National Collegiate Honors Council


Date of this Version


Document Type



Miller, K.A., ed. 2020. Building Honors Contracts: Insights and Oversights. National Collegiate Honors Council Monograph Series. pp 263-294.


Copyright © 2020 by National Collegiate Honors Council.


Six years ago, in my first week as director of the Utah State University (USU) Honors Program, a senior physics major and her frustrated faculty mentor marched into my office. The student was shy and embarrassed, the mentor surly and blunt: “Why,” he asked, “must a senior complete an honors contract in a class that isn’t fundamentally shaping her future?” Good question.
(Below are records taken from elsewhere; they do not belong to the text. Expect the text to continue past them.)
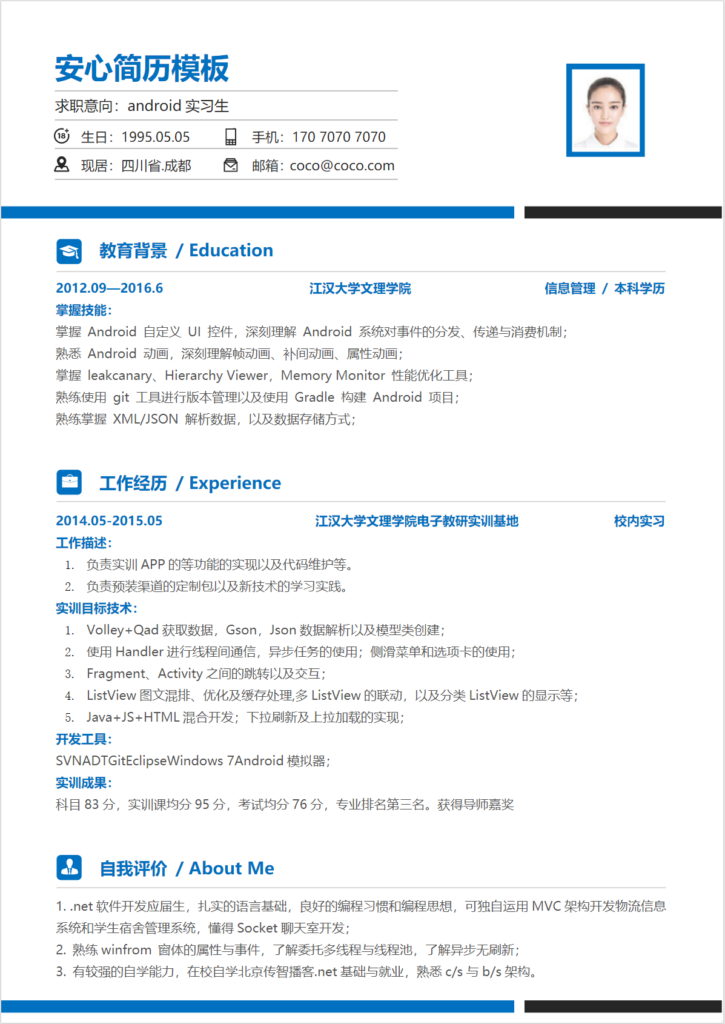Image resolution: width=725 pixels, height=1024 pixels.
Task: Click the location pin icon beside 现居
Action: 62,165
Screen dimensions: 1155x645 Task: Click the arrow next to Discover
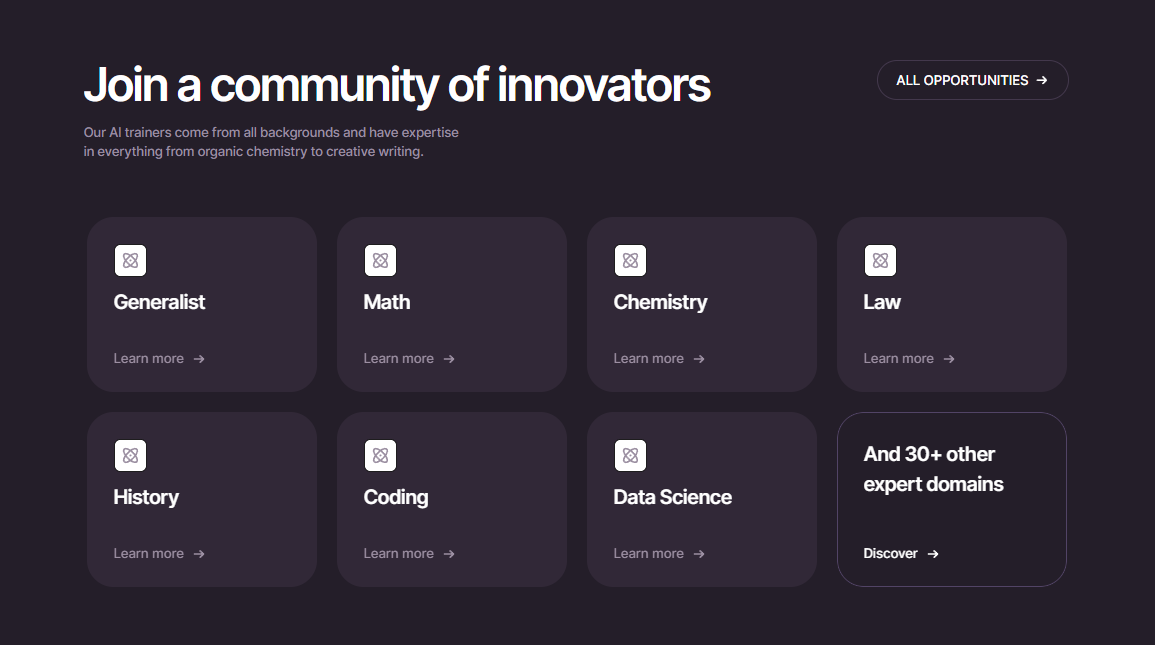933,554
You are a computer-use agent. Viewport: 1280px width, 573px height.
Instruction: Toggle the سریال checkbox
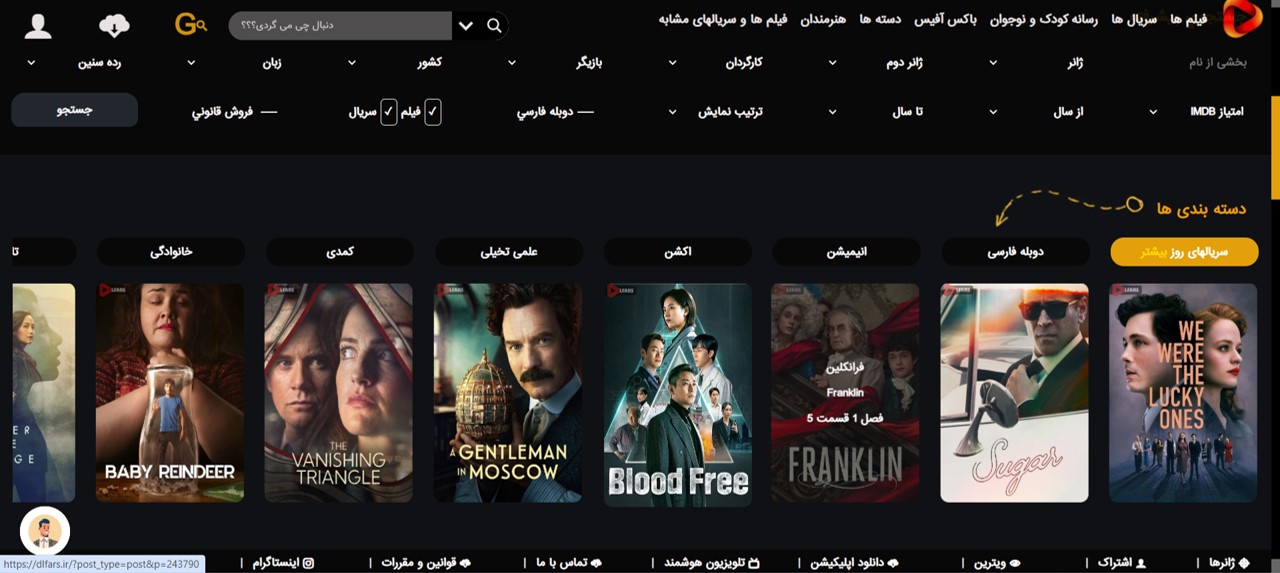389,112
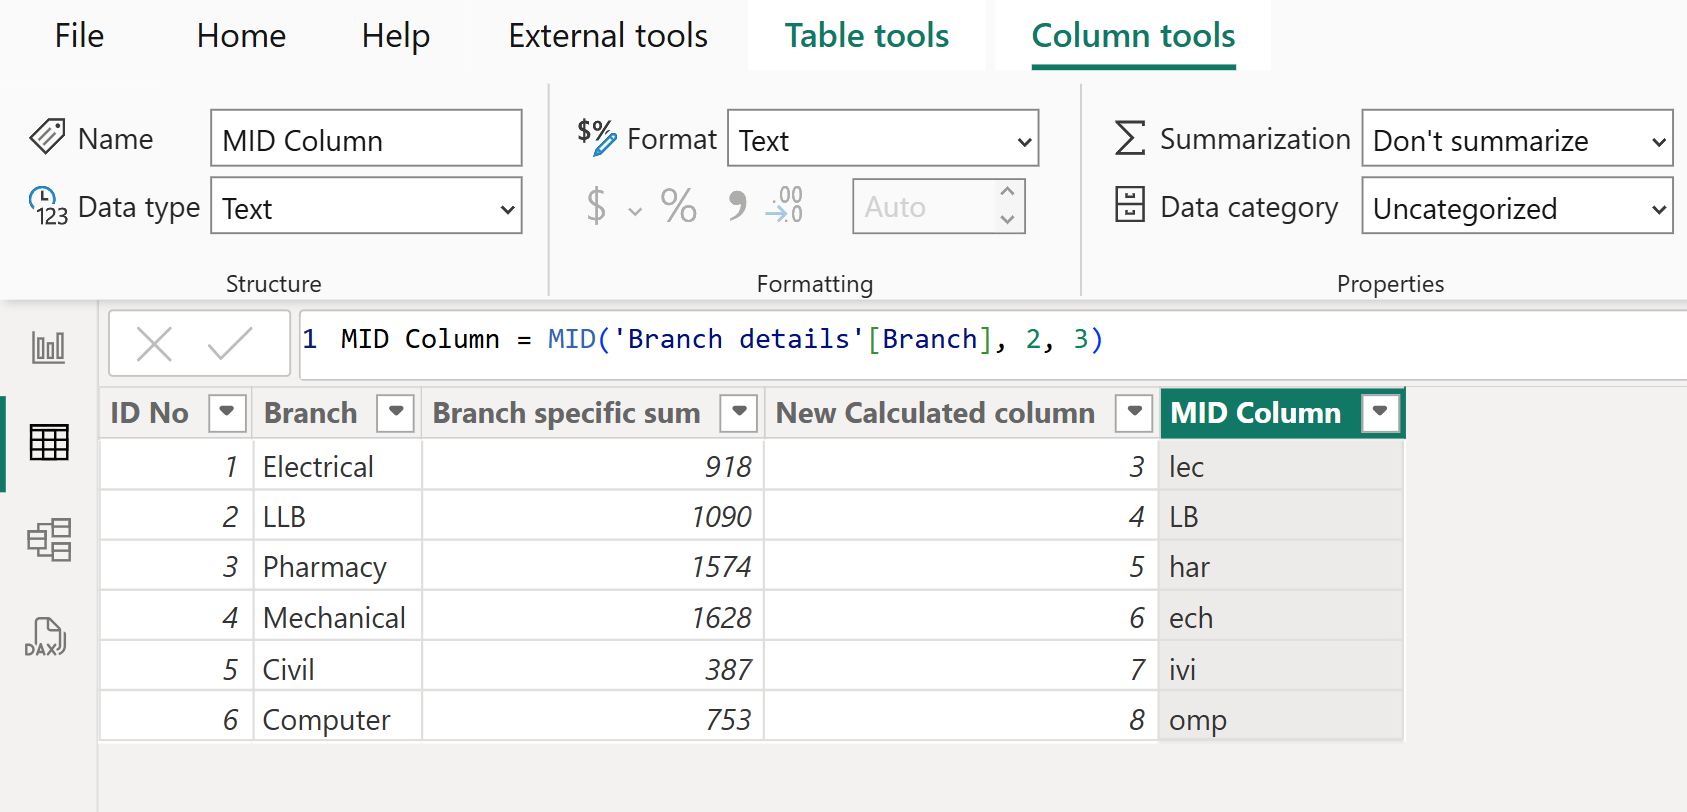This screenshot has height=812, width=1687.
Task: Open filter menu for Branch column
Action: coord(396,412)
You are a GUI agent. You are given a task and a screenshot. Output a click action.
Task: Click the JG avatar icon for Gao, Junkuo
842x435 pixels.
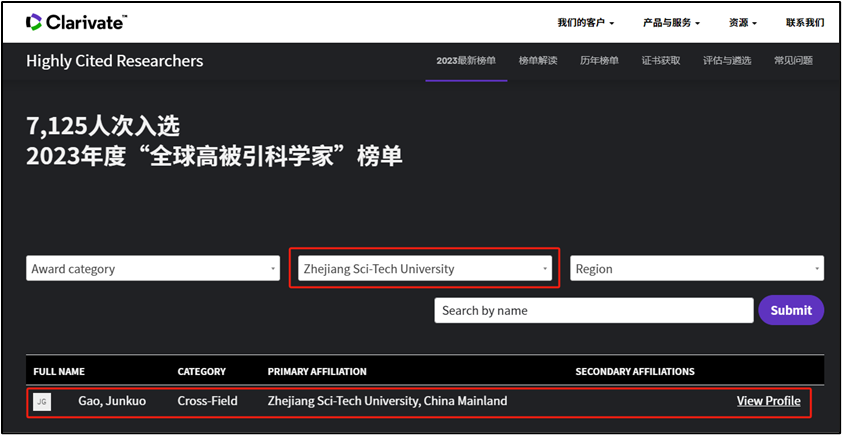click(x=41, y=402)
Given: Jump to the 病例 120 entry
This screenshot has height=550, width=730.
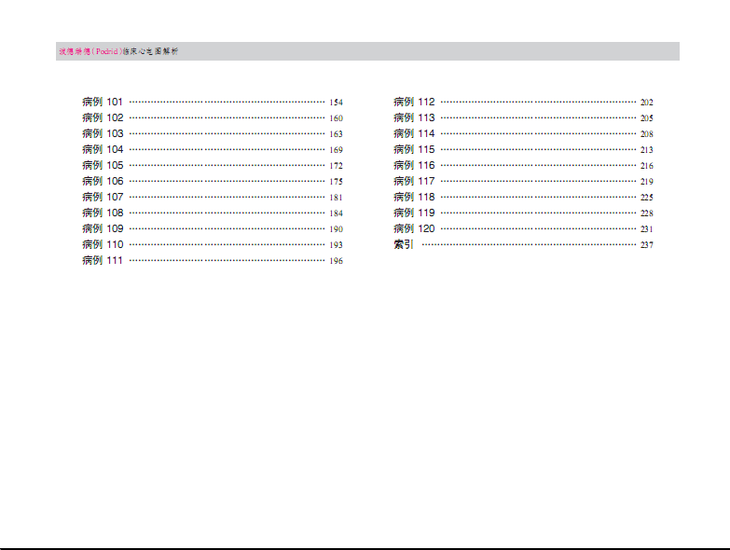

Because students were required to earn honors credits each term at USU, the choice facing this student was whether to enroll in an honors general education course she did not need or to develop a contract to deepen the work of a non-honors course only tangentially related to her impressive research agenda. The problem was that she had completed her major coursework and was just fulfilling some remaining requirements as she focused outside the classroom on her true academic passions: multi-messenger astronomy, measurement of ambient light pollution, and public science education. She had recently applied for and won a Goldwater Scholarship for research coupling electromagnetic and gravitational astronomy. She was also collaborating with local city officials to measure and propose solutions to a growing light-pollution problem in our northern Utah valley and volunteering for a range of public science education programs on campus. As she explained how her research, Goldwater application, and community engagement connected to each other, this shy and embarrassed student became animated and expansive, moving me to rethink honors contract rules. If a contract involved additional faculty-mentored academic work beyond course requirements, why did that work have to be connected to a particular course and mentored by its instructor? Indeed, bringing one’s curiosity to life—whether through engagement with undergraduate research and creative work, applications for national scholarships and fellowships, or development of collaborative community partnerships—quite clearly defines honors education, in or outside of the classroom.